Material and methods: Wear measurements were taken for total hip arthroplasties without cement (n=20) and with cement (n=19) using the distance between the centre of the acetabular cup and the femoral ball. The system delivered measures in hundredths of millimetres that were rounded off to the nearest tenth millimetre. For non-cemented implants, the centre of the acetabular cup was found automatically on the digitalised radiograms using the contour of the metal socket. For cemented cups, the centre of the cup was determined from five points situated on the metallic ellipse included in the polyethylene circumference. The software placed the point clicked by the reader on the adjacent intermediary zone showing the greatest contrast. Five observers read the radiograms twice at 15 day intervals. The observers were a young resident, a senior traumatology surgeon,and a senior surgeon specialised in hip surgery. Results were compared to determine inter- and intra- observer variability.

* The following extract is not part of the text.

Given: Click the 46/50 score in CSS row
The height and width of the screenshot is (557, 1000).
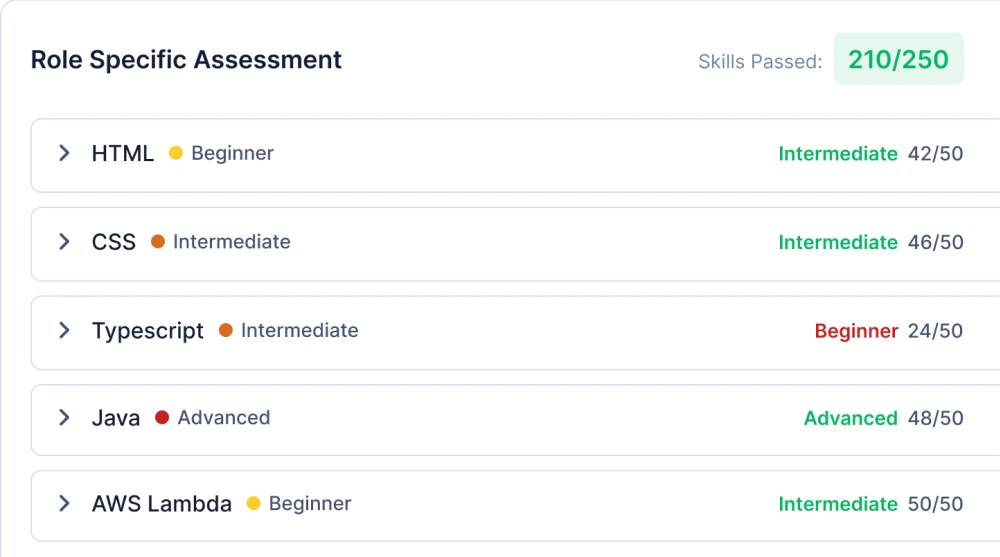Looking at the screenshot, I should [x=935, y=242].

Results: Intra-observer variability was low since the standard deviation (at alpha error set at 5%) ranged from one tenth of a millimetre to six-tenths of a millimetre for four observers. It was higher (2 millimetres) for the fourth observer. The younger observers achieved the best reproducibility, to the order of a tenth of millimetre. Conversely, interobserver variability was high with standard deviation of several millimetres for an alpha risk of 5%. Comparing the two observers who achieved the best performances, the standard deviation of the measures was in the 3 to 4 millimetre range.

Discussion: Measurement precision was greater for cemented cups. Conversely, for press-fit cups, the contour of the head was sometimes difficult to distinguish even with optimal contrast and measurement deviations were to the order of one millimetre.

Conclusion: The reproducibility of the Imagika(r) system is insufficient to measure wear of total hip arthroplasty where the precision must be to the order of a tenth of a millimetre.